I turned from Broderie to Violet's final work, written nearly four decades later during the last year of her life. From Dusk to Dawn was reportedly taken up to distract her from the pain of her final illness. It features the eccentric and increasingly impoverished aristocratic residents of Castle Doom, described as "near the industrial town of Bilchester in Wiltshire". A bunch of ne'er-do-wells indeed, engaged in various romantic entanglements and maneuverings for power. Lady Aurora, the eldest, "too grand ever to have married", feels cheated that she will not inherit Castle Doom (shades of Vita yet again). Tristram, known as "Husky", the hereditary lord of Castle Doom, is still grieving his wife Timidity. Then there are three younger sisters: Ferocity, with "second sight and a tendency to witchcraft", Publicity, who resembles a horse, and Duplicity, a brilliant nudist pianist. 


And there's Lord Peregrine, heir presumptive, a Cambridge don obsessed with his mathematical research but having somehow accumulated along the way three wives, former students all, who with their offspring live together in cheerful paternal neglect at nearby Mulberry Farm, representing all the colors of the rainbow--one wife is Chinese, one Hindu, and one from the West Indies, we are told. (There are some slightly uncomfortable racial assumptions here--I don't think Violet intended anything harmful, and the book as a whole is full of outrageous behavior, so she obviously wasn't attempting anything like a realistic portrayal of her international characters, but a contemporary author wouldn't be likely to portray such a situation in quite the same light).

The plot, to the extent there is one, has to do with Aurora's attempts to rule over Doom, and her sale of various family treasures to finance it, while Peregrine is focused on his equations and Husky is (shall we say) exploring his sexuality, first with the gardener's son and then whooping it up in Capri. This is not to mention a long digression following Publicity's husband's rather naughty exploits in Poland during the war. It's all accompanied by some rather charming illustrations by Violet's friend Philippe Jullian, himself an author and biographer, who would collaborate with her on several works and also co-author her own biography a few years after her death.

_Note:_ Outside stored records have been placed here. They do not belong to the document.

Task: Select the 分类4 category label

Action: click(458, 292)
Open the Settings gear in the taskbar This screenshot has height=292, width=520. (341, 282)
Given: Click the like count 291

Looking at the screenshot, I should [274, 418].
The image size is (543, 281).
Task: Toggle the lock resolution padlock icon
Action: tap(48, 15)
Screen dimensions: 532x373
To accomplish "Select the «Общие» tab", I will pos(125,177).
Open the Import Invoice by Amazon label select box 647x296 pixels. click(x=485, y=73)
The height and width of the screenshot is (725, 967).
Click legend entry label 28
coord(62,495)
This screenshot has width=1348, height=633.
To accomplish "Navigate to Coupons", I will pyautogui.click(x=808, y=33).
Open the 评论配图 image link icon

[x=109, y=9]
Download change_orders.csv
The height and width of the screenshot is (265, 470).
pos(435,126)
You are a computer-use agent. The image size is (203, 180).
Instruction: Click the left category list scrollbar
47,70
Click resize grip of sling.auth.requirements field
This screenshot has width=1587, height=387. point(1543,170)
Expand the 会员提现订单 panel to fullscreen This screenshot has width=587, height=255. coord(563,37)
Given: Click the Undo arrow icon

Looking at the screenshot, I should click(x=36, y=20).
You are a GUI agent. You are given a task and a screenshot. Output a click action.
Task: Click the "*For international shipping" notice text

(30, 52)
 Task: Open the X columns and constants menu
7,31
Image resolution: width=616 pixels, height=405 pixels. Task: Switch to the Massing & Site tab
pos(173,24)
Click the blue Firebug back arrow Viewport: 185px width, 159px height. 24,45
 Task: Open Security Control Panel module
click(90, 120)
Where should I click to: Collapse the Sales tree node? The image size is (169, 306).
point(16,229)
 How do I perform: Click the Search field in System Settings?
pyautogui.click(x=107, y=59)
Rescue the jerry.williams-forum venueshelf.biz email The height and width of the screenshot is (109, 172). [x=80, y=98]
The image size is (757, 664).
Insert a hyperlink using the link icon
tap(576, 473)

As a novel, it's impossible to deny that From Dusk to Dawn is a bit of a mess: meandering and random, eccentric to say the very least, sometimes difficult to differentiate the many characters, and not all of the humor works. It couldn't possibly be called a successful work of art.

And yet, if you are able to accept all of that (a fairly large ask, no doubt) and just settle in for a ridiculous, flamboyant ride, there is still plenty of charm and entertainment to be had, and there's a fascination in the simply very ODD fantasy world that Violet created from her suffering and her preparations to shuffle off her mortal coil. That she was able to laugh and frolic in such a way at such a time is touching, even if it's not eloquent.